Judge Bryan Byun is a dish best served cold.
Your Grievance Shall Be Avenged.
There is a website, HellCorrespondence.com, that can only be accessed at midnight. Those who have been wronged and desire revenge can type in the name of their tormentor. They receive a straw doll with a scarlet thread tied around its neck. Pulling this thread will summon a spirit, Ai Enma, who will transport the soul of your enemy directly to Hell.
But there's a price to be paid for retribution: those who choose revenge forfeit their own souls, and will themselves be sent to Hell after they die.
Hell Girl is a horror anime series that follows a simple anthology format: each episode features a hapless victim of injustice or persecution who's pushed by bitterness, anger, or desperation into an unholy bargain. Once summoned, Ai Enma, a spirit in the form of a spooky little black-haired, ruby-eyed girl in a black sailor uniform, terrorizes the designated victim and ferries him or her into the underworld. The plaintiff receives a black mark on their chest, a reminder that, upon their death, they too will be condemned to eternal damnation.

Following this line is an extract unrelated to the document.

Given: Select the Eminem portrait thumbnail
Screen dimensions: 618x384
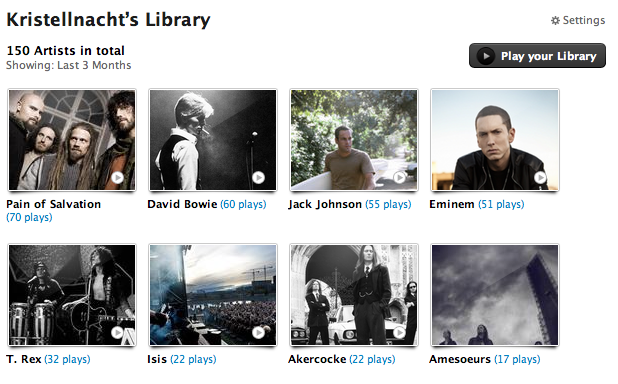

The series completed its third season in 2009, and is being released on DVD in the U.S. by Sentai Filmworks. The DVD offerings may be a little confusing, so just to (hopefully) clear things up a bit, the complete Season One set was released by FUNimation in May of 2010, but seasons two and three are being put out by Sentai. Season Two, entitled "Hell Girl: Two Mirrors," has been split into two releases, "Collection One" (the set under review here) and "Collection Two." Unfortunately, Sentai doesn't make it very clear that this double-disc set is only the first half of the season ("Collection One" is printed in contractual fine print sized type on the cover), so fans should be aware that this is not a complete Season Two set.
Hell Girl is clearly aimed at the high school set—most of the stories revolve around the travails of teenaged girls—but the stories are well-written and provide enough dark, twisty drama to appeal to a wider audience. Much of the backstory of Ai Enma and how she came to be Hell Girl was covered in the previous season, so Two Mirrors jumps right into action with these thirteen mostly self-contained stories of injustice and payback. Viewers new to the series can jump in pretty much at any time—each episode follows a rather ritualistic formula—and back up if they're intrigued enough to want the whole story.
Even if you're not an anime fan, Hell Girl might appeal to you if you're a fan of horror/thriller anthology series like Tales of the Unexpected, Tales From the Dark Side, or Alfred Hitchcock Presents. I was also strongly reminded of the old EC horror comics—the ones where some greedy, treacherous bastard screws over a hapless victim, and inevitably gets his or her gruesome just desserts. Hell Girl doesn't get that bloody—though there are some disturbing moments involving subjects like child rape and abuse and the death of pets—but delivers the same shivery satisfaction of seeing poetic justice handed to a deserving scoundrel, and quite a few last-minute shock endings.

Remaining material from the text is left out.